Looks like something I would I might throw in the bottom of my tool box. But knowing Spyderco, I'm sure it's priced way beyond what I would want to pay, so No Thanks. About as traditional as a sheet rock knife.
The indents are an interesting alternative to nail nicks, but many traditionals with sheepsfoot or Wharncliffe blades can be pinched open without resorting to a nick.
A better approach might have been a more conventional sheepsfoot with an easy open notch in the handle, which would allowed dispensing with that unsightly bulge at the top.
IMHO Spyderco has merely reinvented the wheel here. Look at a GEC #15 Boy's Knife with a sheepsfoot blade for comparison. This is certainly a perfectly serviceable knife but it's not really any improvement over 100+ year old designs. Its notable improvements are the result of superior materials and manufacture, not design.
I suspect Sal would disagree. While certainly their materials and manufacture are top-notch, it is their design that has made them a stand-out brand. They are designed for functionality, not looks, and that is precisely what makes them superior to 95% of other knife manufacturers.Superior materials and manufacture, not design, are the hallmark of all Spyderco's, and the Roadie does not disappoint.

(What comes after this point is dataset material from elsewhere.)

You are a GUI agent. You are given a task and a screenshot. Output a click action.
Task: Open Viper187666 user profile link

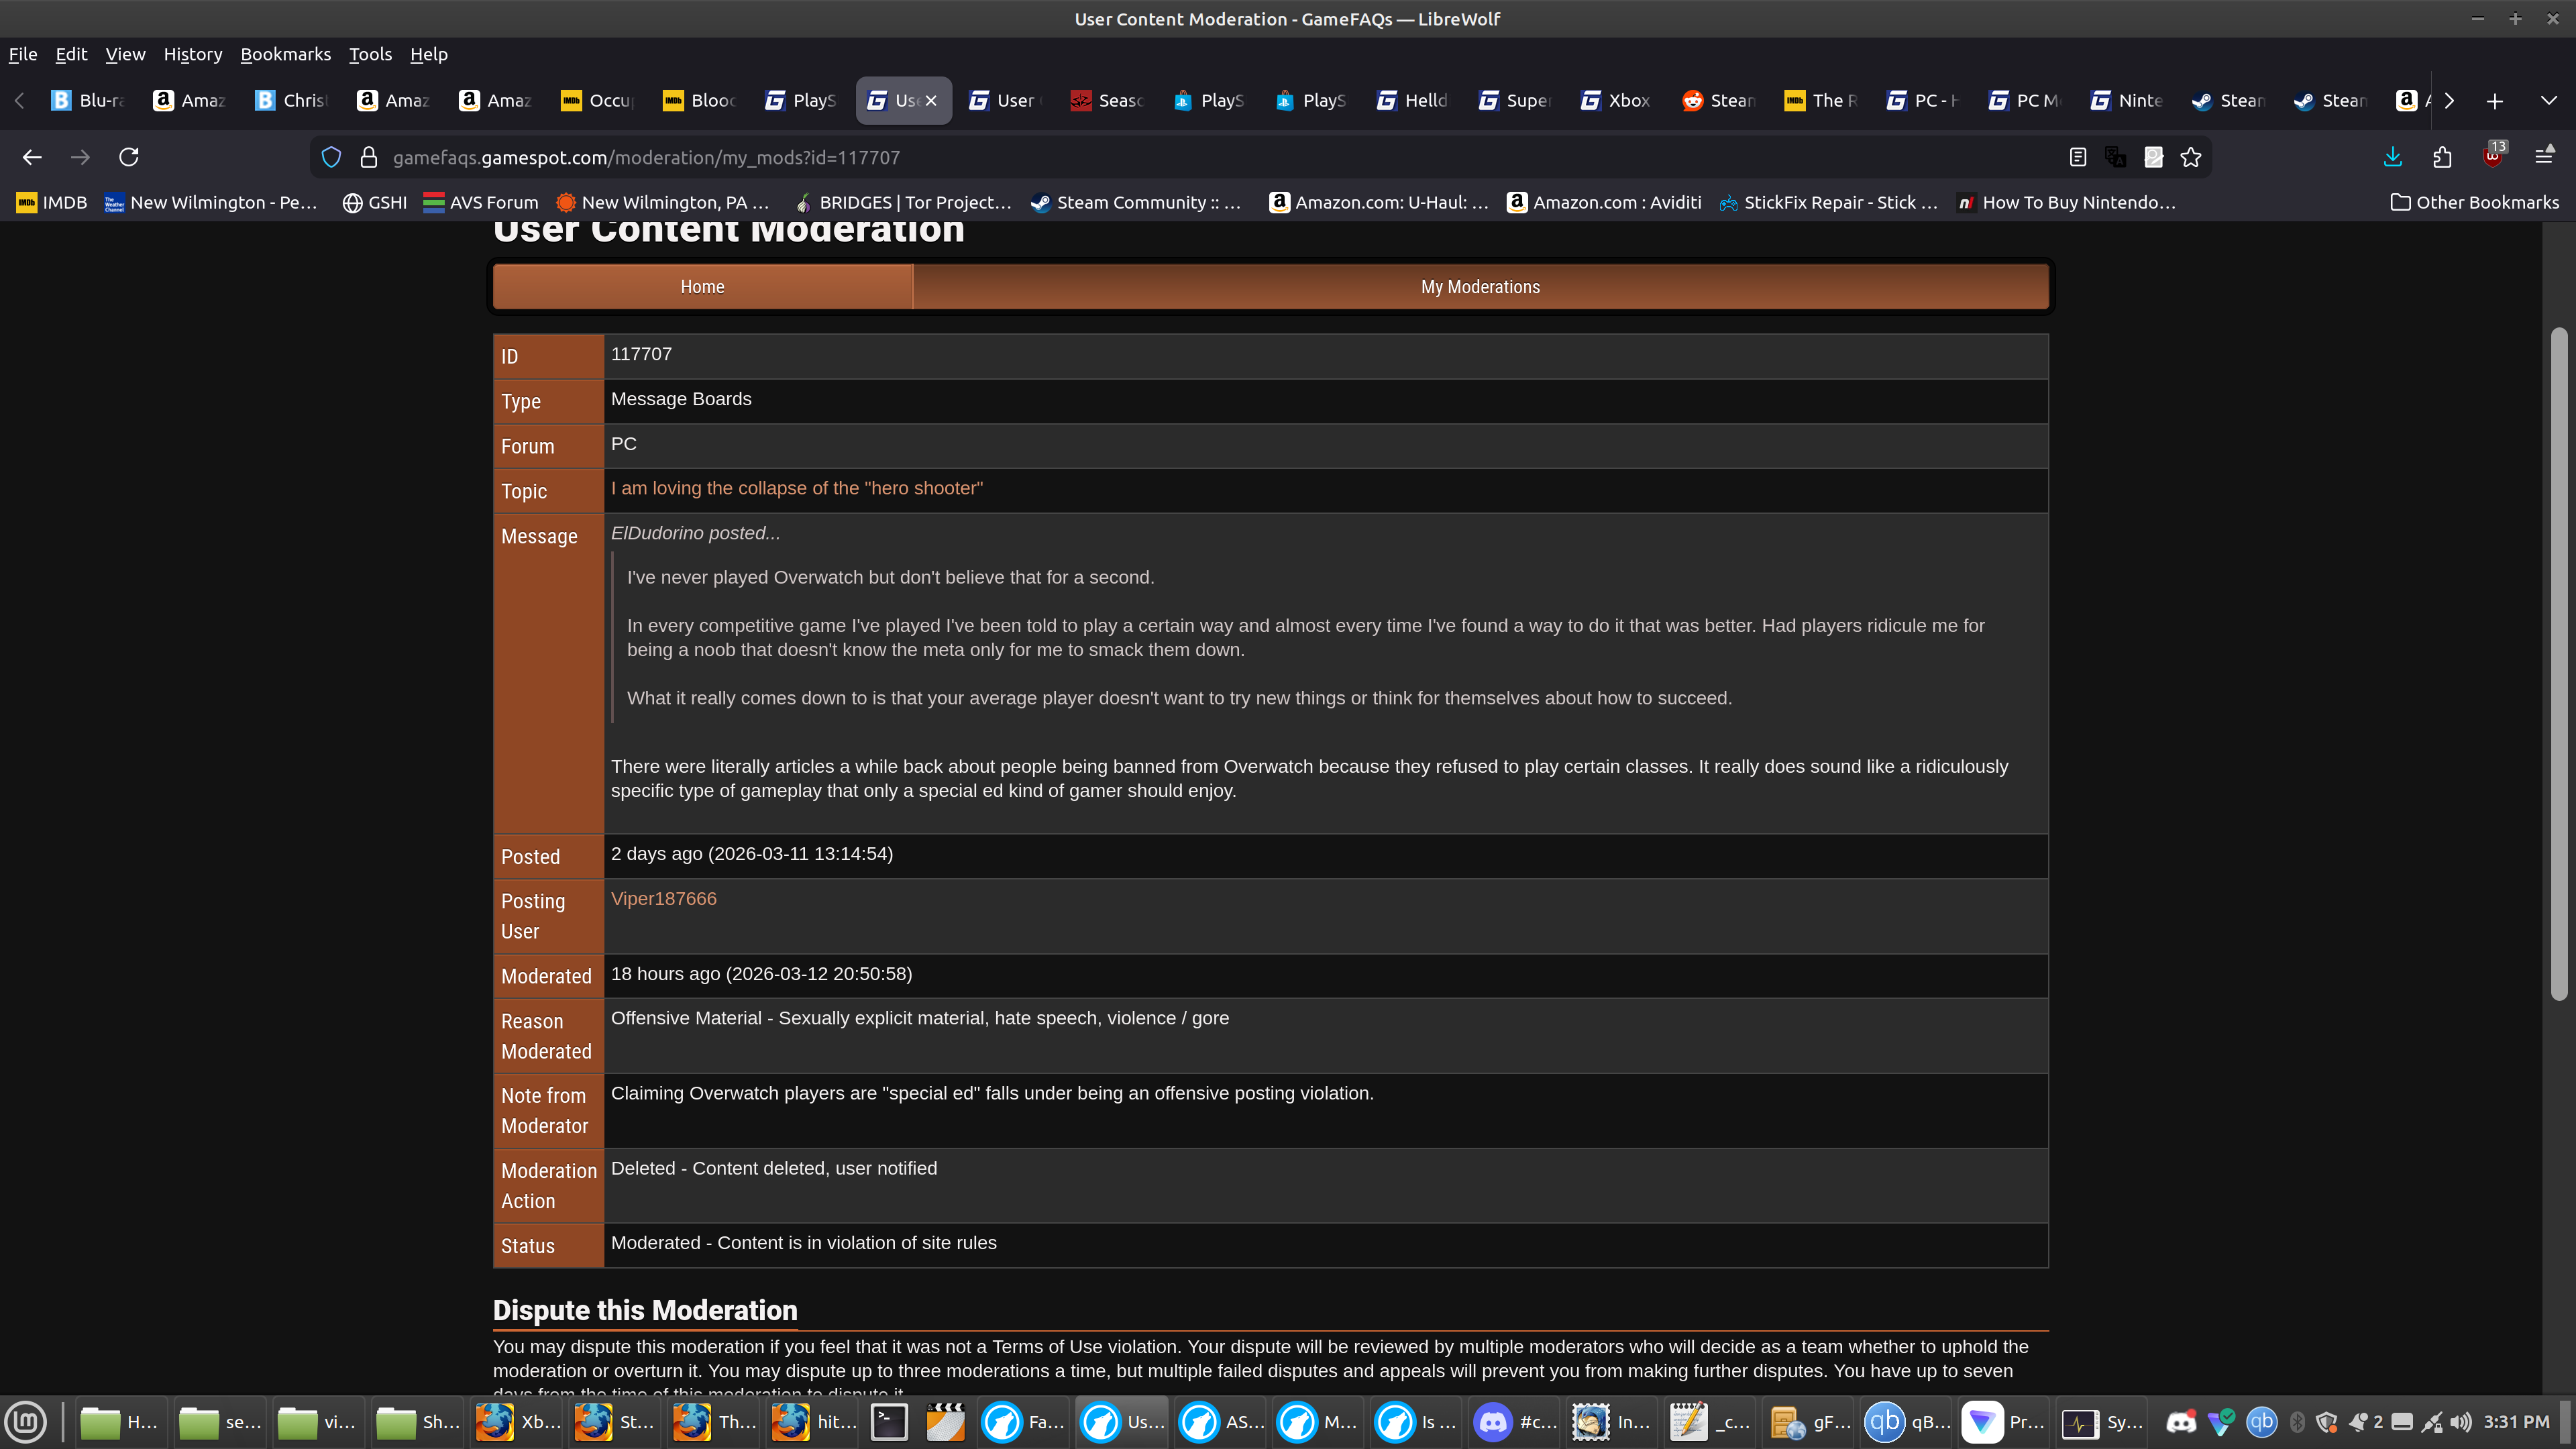(x=663, y=898)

I suspect Sal would disagree. While certainly their materials and manufacture are top-notch, it is their design that has made them a stand-out brand. They are designed for functionality, not looks, and that is precisely what makes them superior to 95% of other knife manufacturers.

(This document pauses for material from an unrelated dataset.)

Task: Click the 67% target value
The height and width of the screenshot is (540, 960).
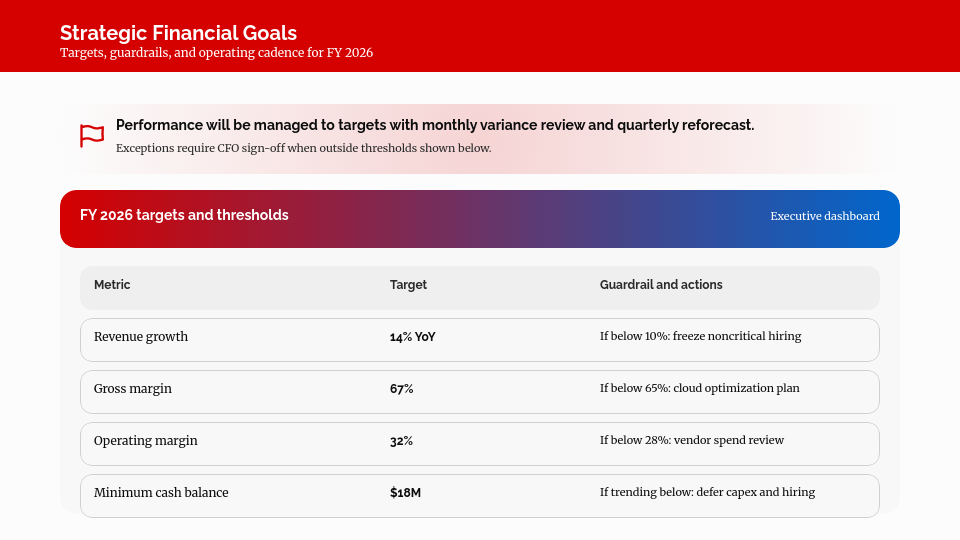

The Roadie is undoubtedly a perfectly serviceable knife, but IMO it fails to provide anything significantly better design-wise than century-old designs. That's OK, it won't stop me from buying new Spydercos in the future. They are still my favorite modern (non-traditional) knife manufacturer. I just won't be buying one of these.

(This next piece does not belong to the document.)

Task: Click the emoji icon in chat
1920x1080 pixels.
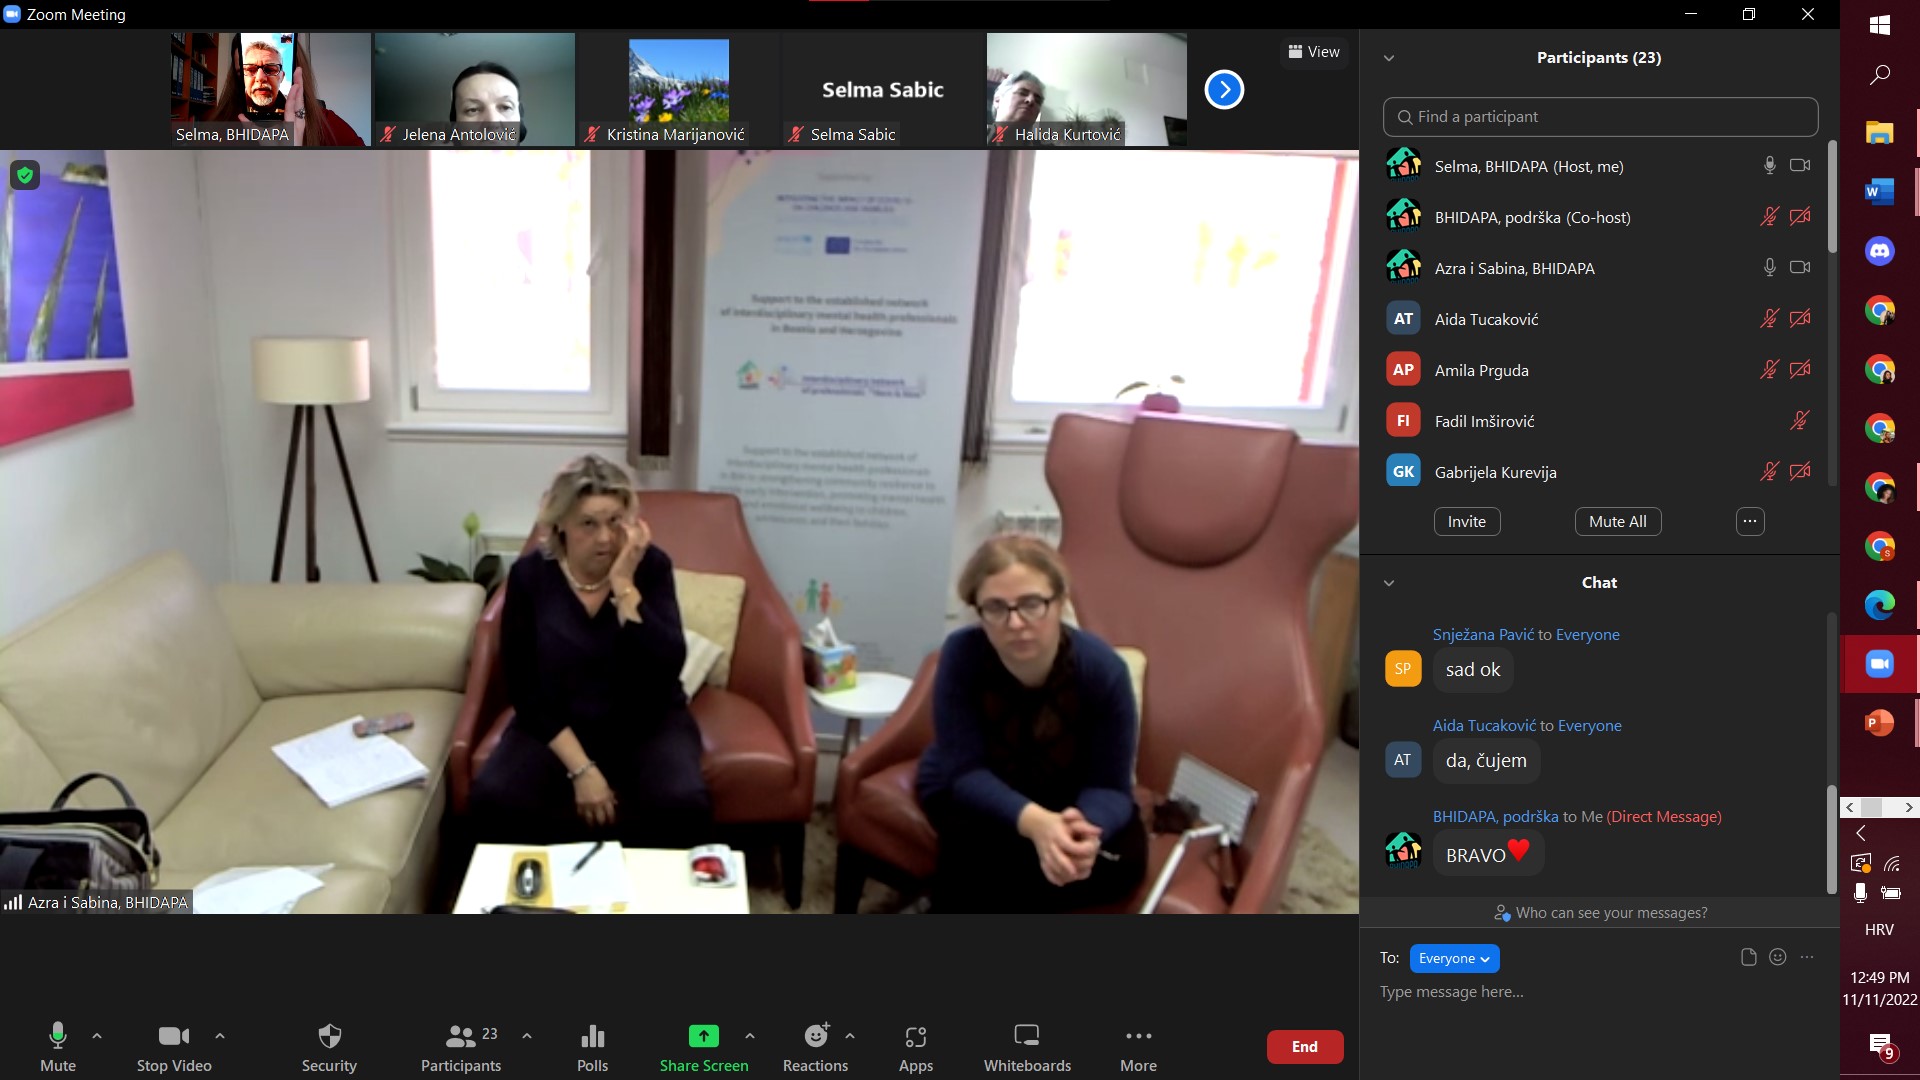Action: click(x=1777, y=957)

It's been that way for me for every Spyderco I have...it was definitely not love at first bite; after a while, it would start to sink in the rationale for the designs, and that's when I was able to take an objective view. Unfortunately, I never could take to the PM2. I have two orange ones in the safe, but I have always felt they were just too big. I often think how neat it would be to have a Paramilitary in a 3.75" closed length (call it the PM Jr or the Midshipman); I am a big fan of folders that are at least 3.5" to 3.95" closed, but the Dragonfly at 3.1" feels just perfect with the choil. I'm sure the Roadie will not disappoint, even at 2.99".